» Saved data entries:
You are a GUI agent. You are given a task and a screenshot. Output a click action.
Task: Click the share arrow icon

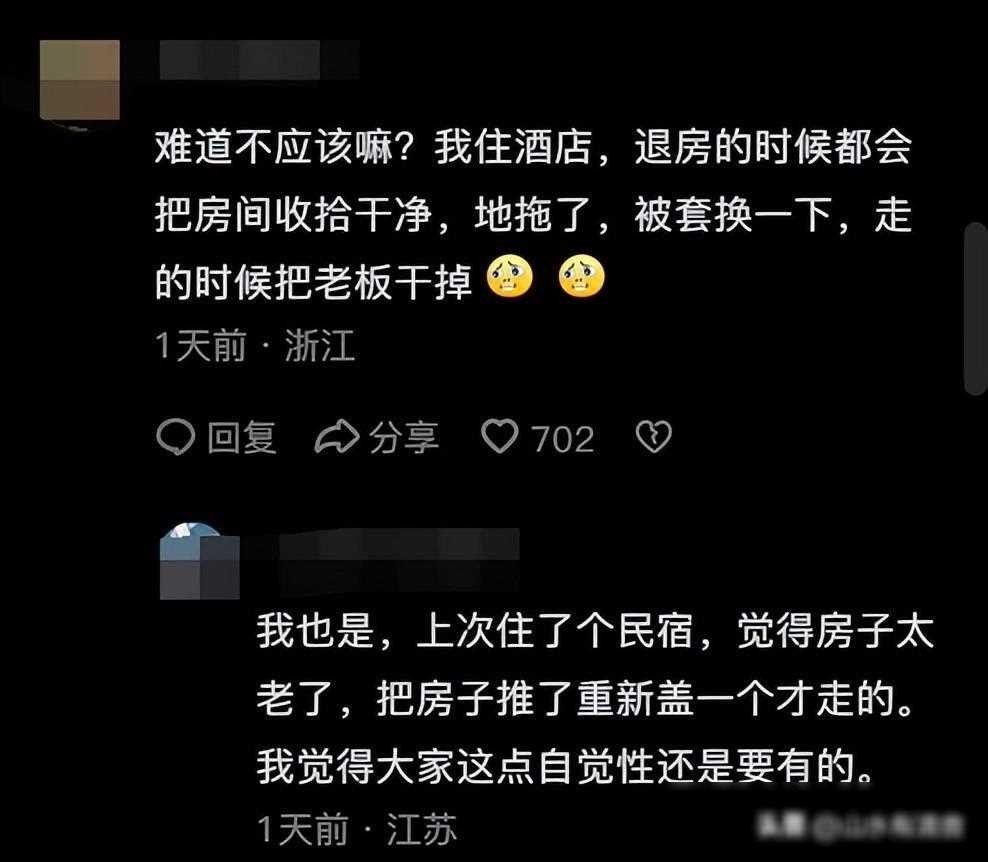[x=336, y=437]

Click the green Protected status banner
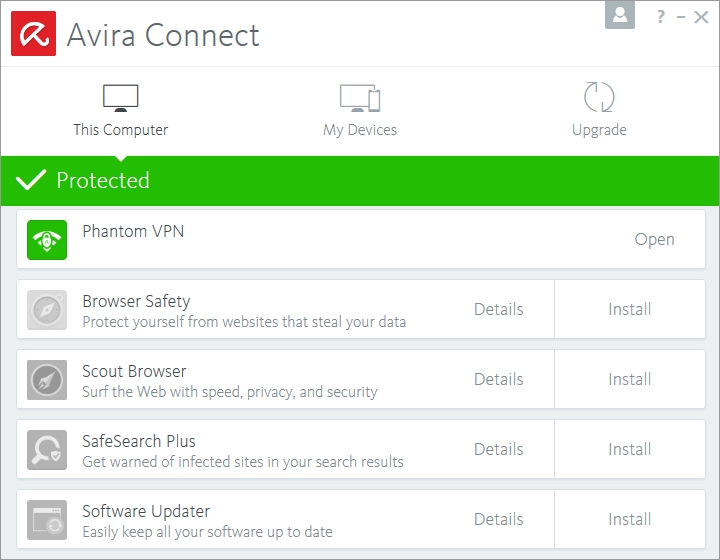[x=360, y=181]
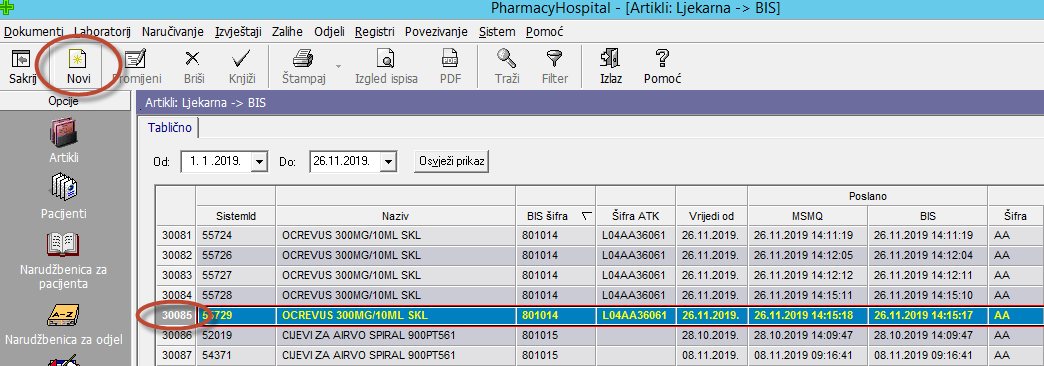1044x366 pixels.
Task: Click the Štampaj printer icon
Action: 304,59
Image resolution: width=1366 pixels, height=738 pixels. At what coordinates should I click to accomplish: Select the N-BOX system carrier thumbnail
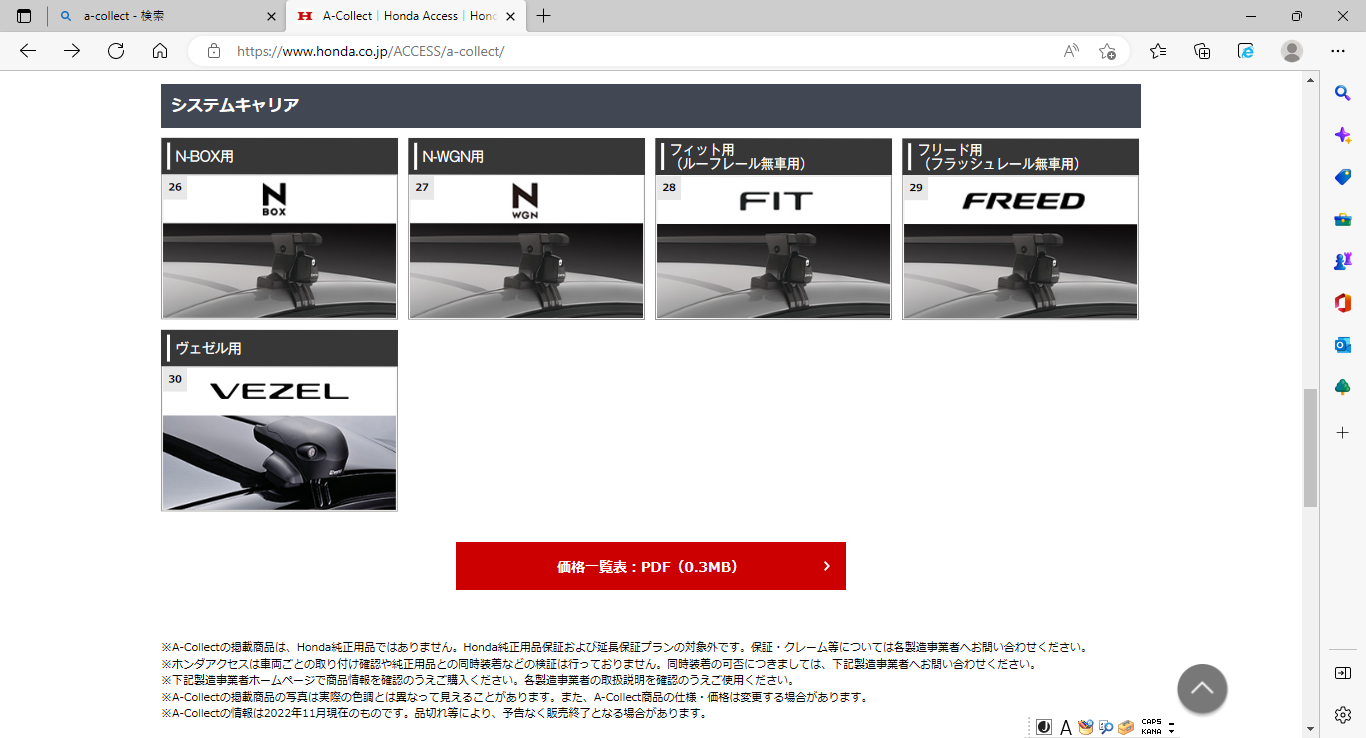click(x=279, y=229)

...

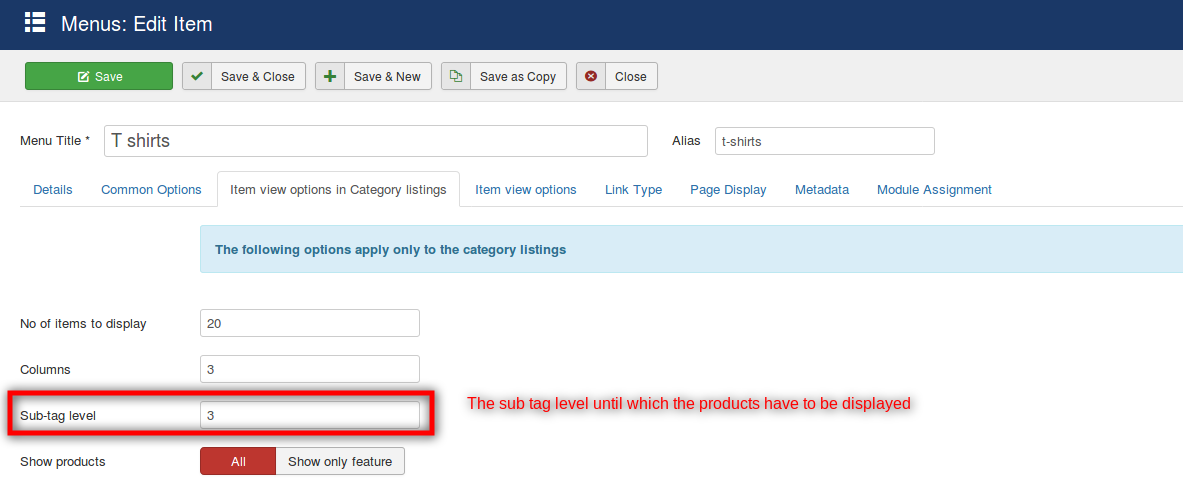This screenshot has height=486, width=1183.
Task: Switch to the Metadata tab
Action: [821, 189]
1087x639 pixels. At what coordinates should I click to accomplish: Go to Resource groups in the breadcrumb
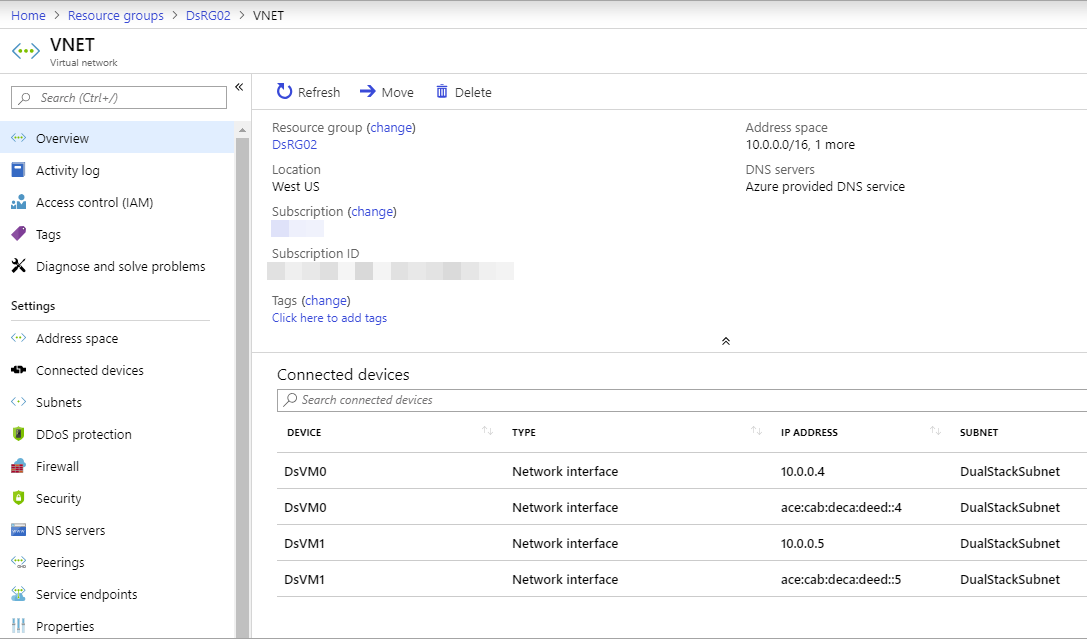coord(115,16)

* * *

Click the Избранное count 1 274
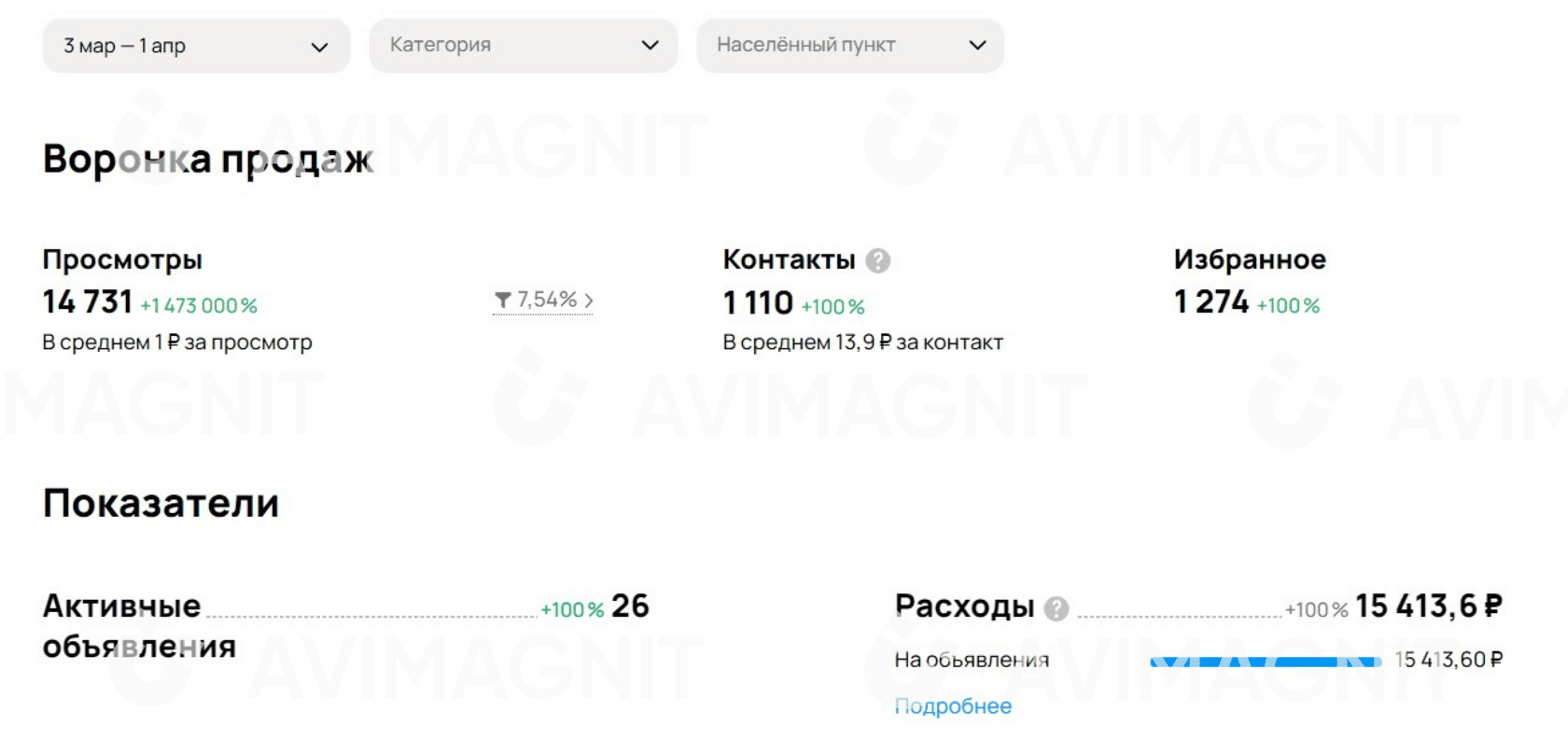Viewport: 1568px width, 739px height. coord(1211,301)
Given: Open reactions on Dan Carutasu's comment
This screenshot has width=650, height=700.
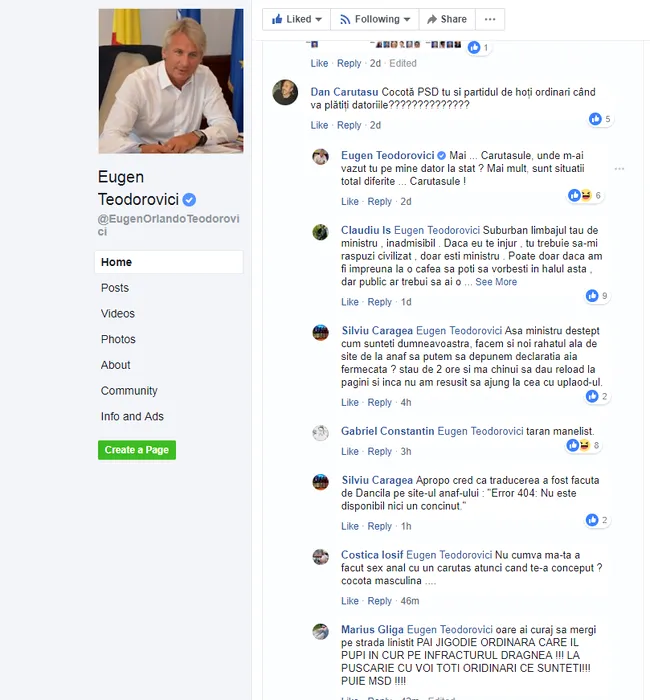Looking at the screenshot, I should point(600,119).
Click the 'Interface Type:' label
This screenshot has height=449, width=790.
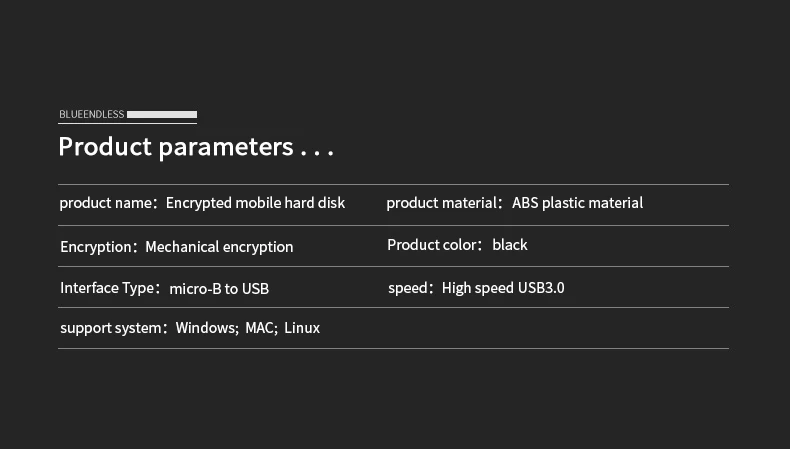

» ACTION ITEM:
Exact copy, pictures excluded: every line above from the one containing "Click the Избранное count 1 274" to the one containing "This screenshot has height=449, width=790.", inclusive, and nothing more.

» RESULT OF THE EXERCISE:
Click the Избранное count 1 274
Viewport: 1568px width, 739px height. coord(1211,301)
Given: Open reactions on Dan Carutasu's comment
This screenshot has width=650, height=700.
Looking at the screenshot, I should point(600,119).
Click the 'Interface Type:' label
This screenshot has height=449, width=790.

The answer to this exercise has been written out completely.